BEGIN SUPPLIED MATERIAL
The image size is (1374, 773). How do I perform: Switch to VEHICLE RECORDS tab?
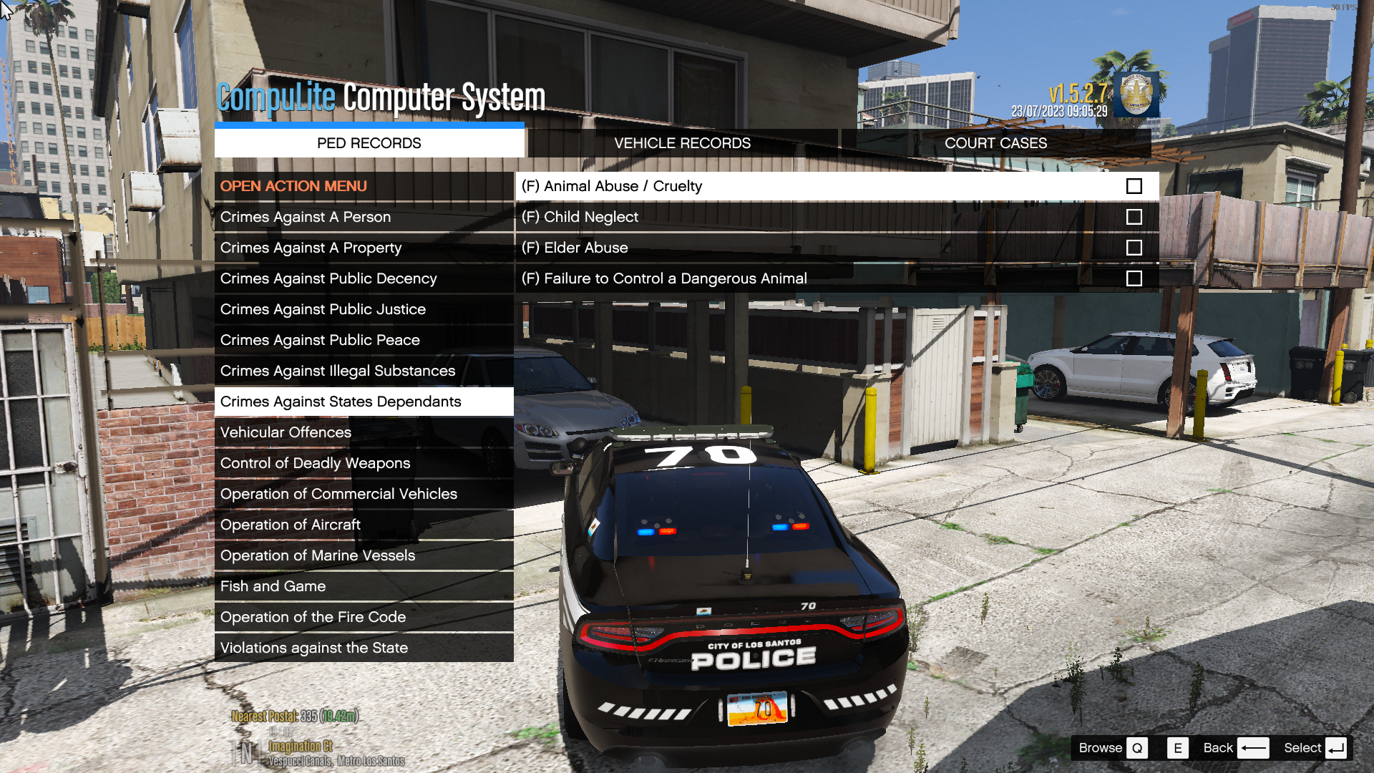681,142
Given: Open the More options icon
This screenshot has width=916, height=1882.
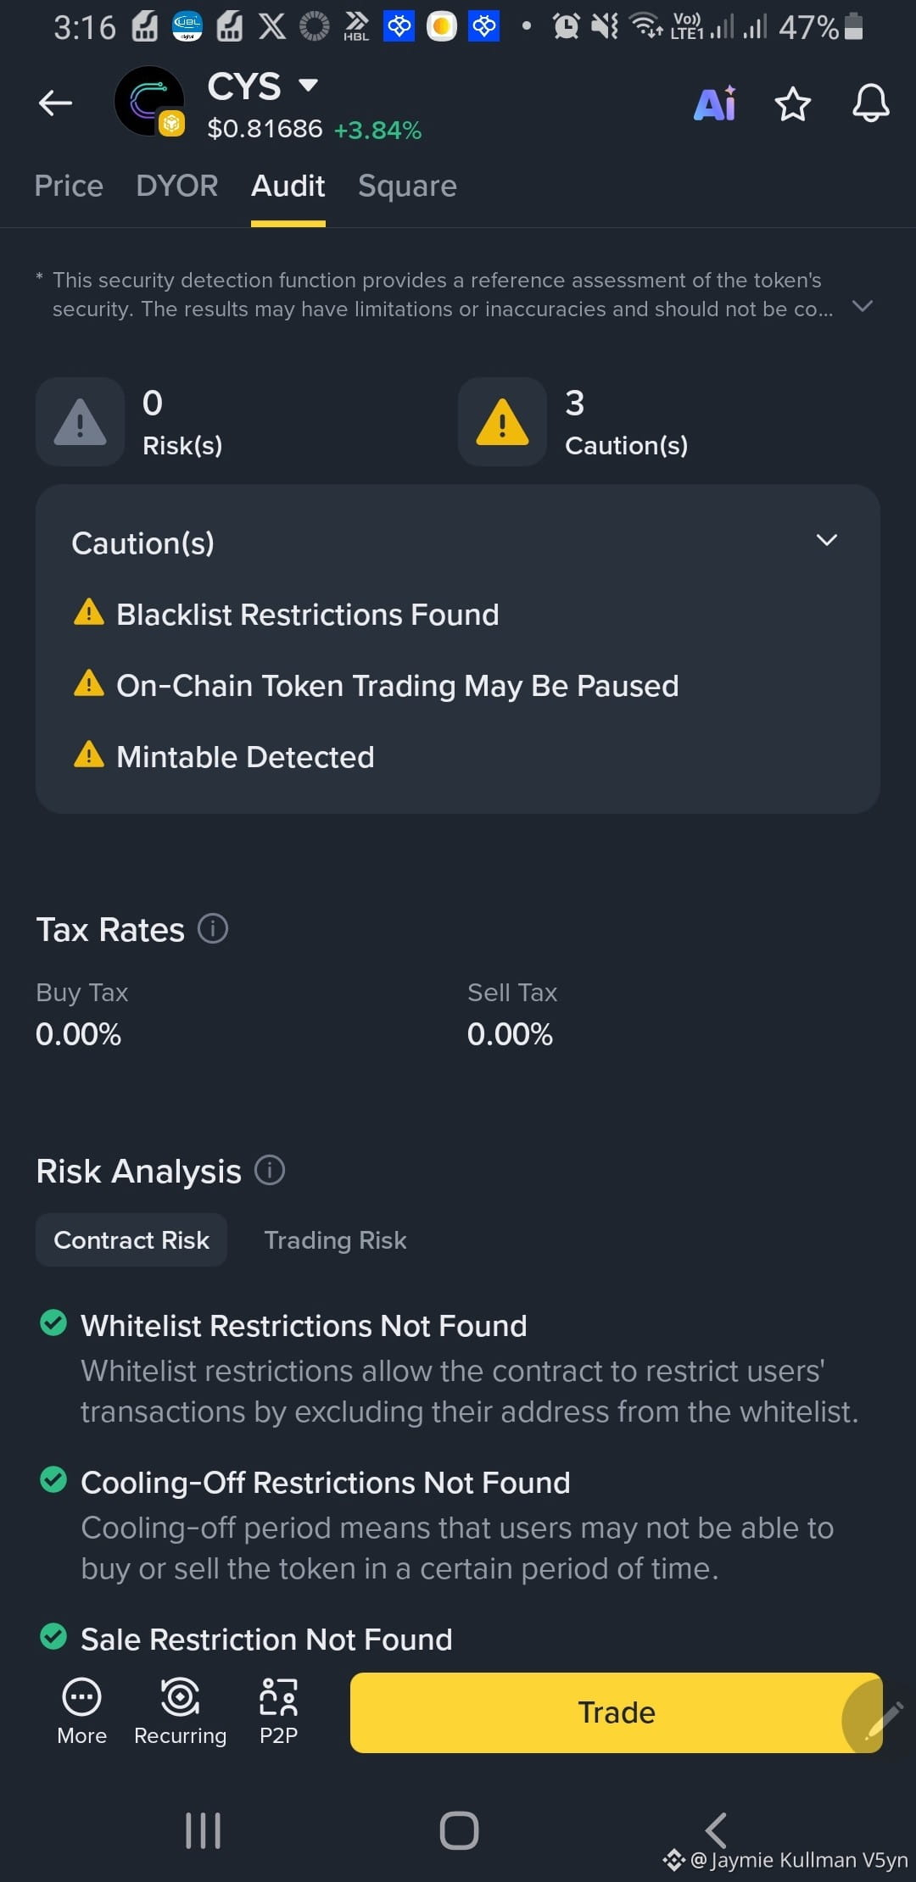Looking at the screenshot, I should [x=81, y=1712].
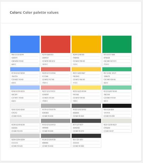This screenshot has width=143, height=163.
Task: Select the red DB4437 color swatch
Action: [x=56, y=44]
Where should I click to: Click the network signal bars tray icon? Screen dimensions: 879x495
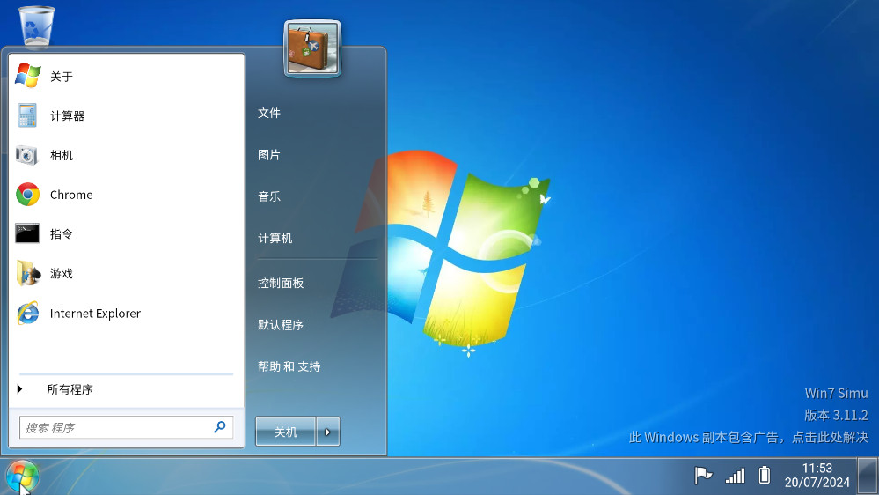pyautogui.click(x=735, y=476)
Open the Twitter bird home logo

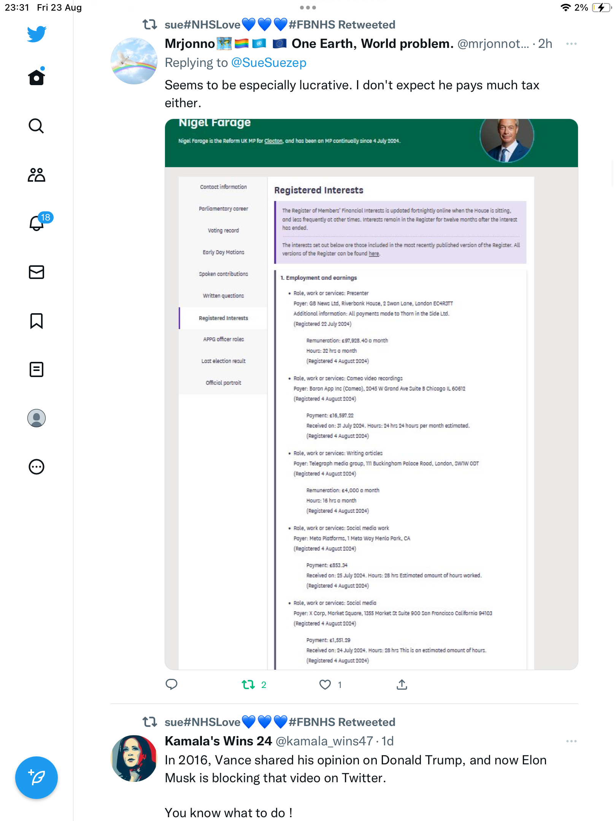click(x=37, y=34)
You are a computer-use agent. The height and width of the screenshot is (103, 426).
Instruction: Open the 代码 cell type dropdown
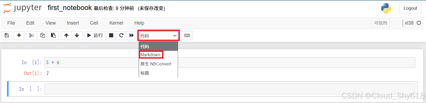coord(158,35)
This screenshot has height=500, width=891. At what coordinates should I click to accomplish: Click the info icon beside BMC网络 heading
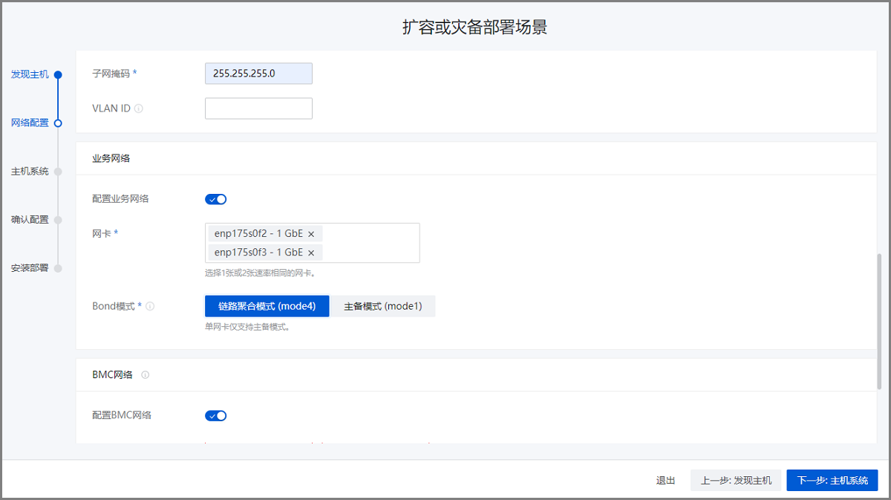pyautogui.click(x=145, y=374)
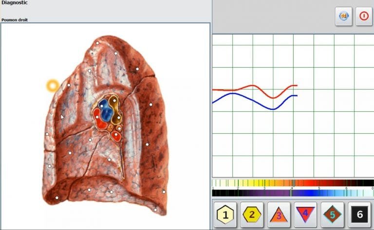Screen dimensions: 374x230
Task: Click the bottom-right white point on lung
Action: pyautogui.click(x=155, y=210)
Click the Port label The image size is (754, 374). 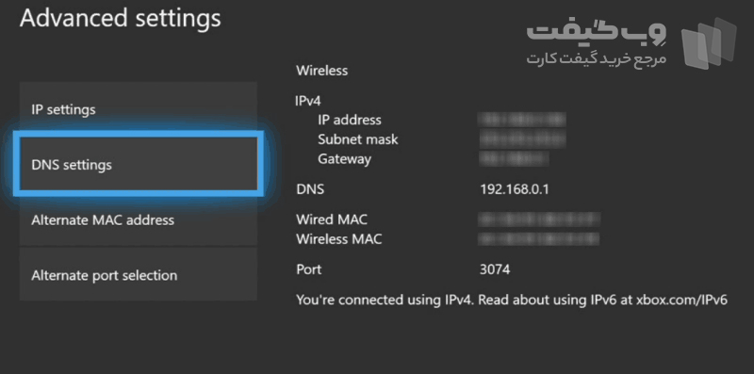tap(309, 269)
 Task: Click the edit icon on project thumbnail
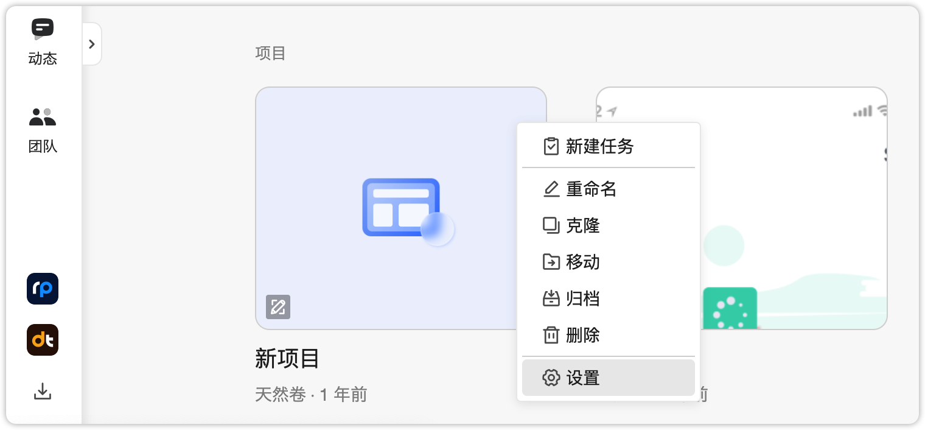(278, 307)
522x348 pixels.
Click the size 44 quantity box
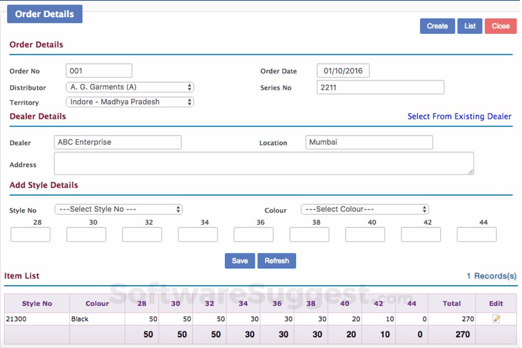(476, 235)
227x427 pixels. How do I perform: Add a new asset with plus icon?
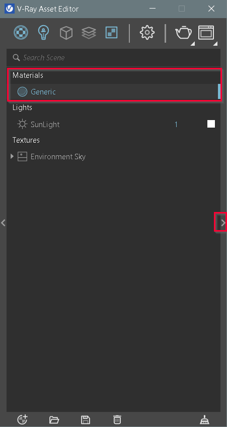22,419
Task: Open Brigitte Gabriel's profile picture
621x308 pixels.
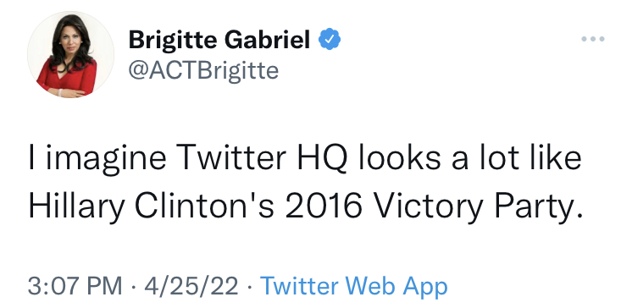Action: (70, 54)
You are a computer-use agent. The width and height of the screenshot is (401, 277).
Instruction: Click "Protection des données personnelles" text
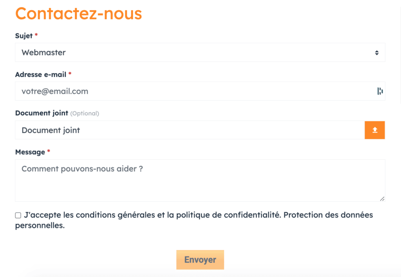pos(194,220)
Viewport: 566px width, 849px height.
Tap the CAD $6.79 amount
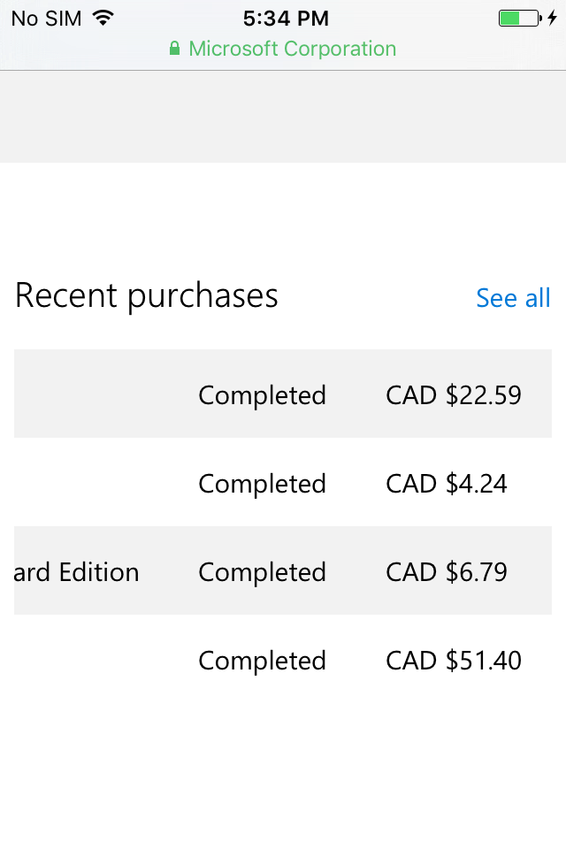click(447, 572)

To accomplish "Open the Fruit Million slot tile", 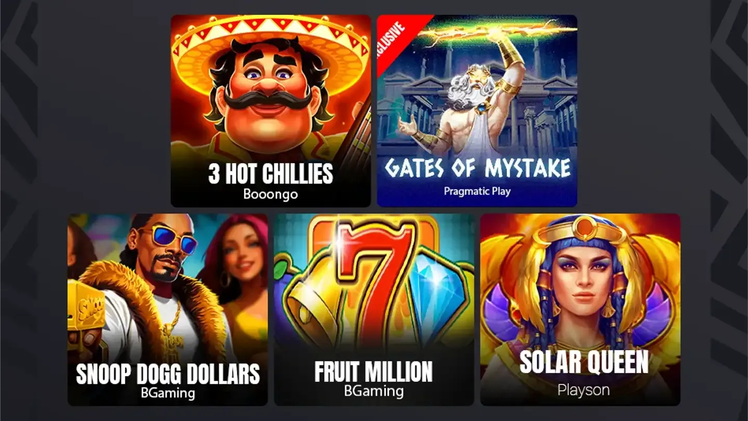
END SUPPLIED MATERIAL
◆ ASSIGNED TASK ◆
Report every line of the preceding listing where the string "computer" occurs.

◆ RESULT OF THE TASK ◆
You are a computer-use agent. The height and width of the screenshot is (103, 426).
You are a computer-use agent. The width and height of the screenshot is (401, 277).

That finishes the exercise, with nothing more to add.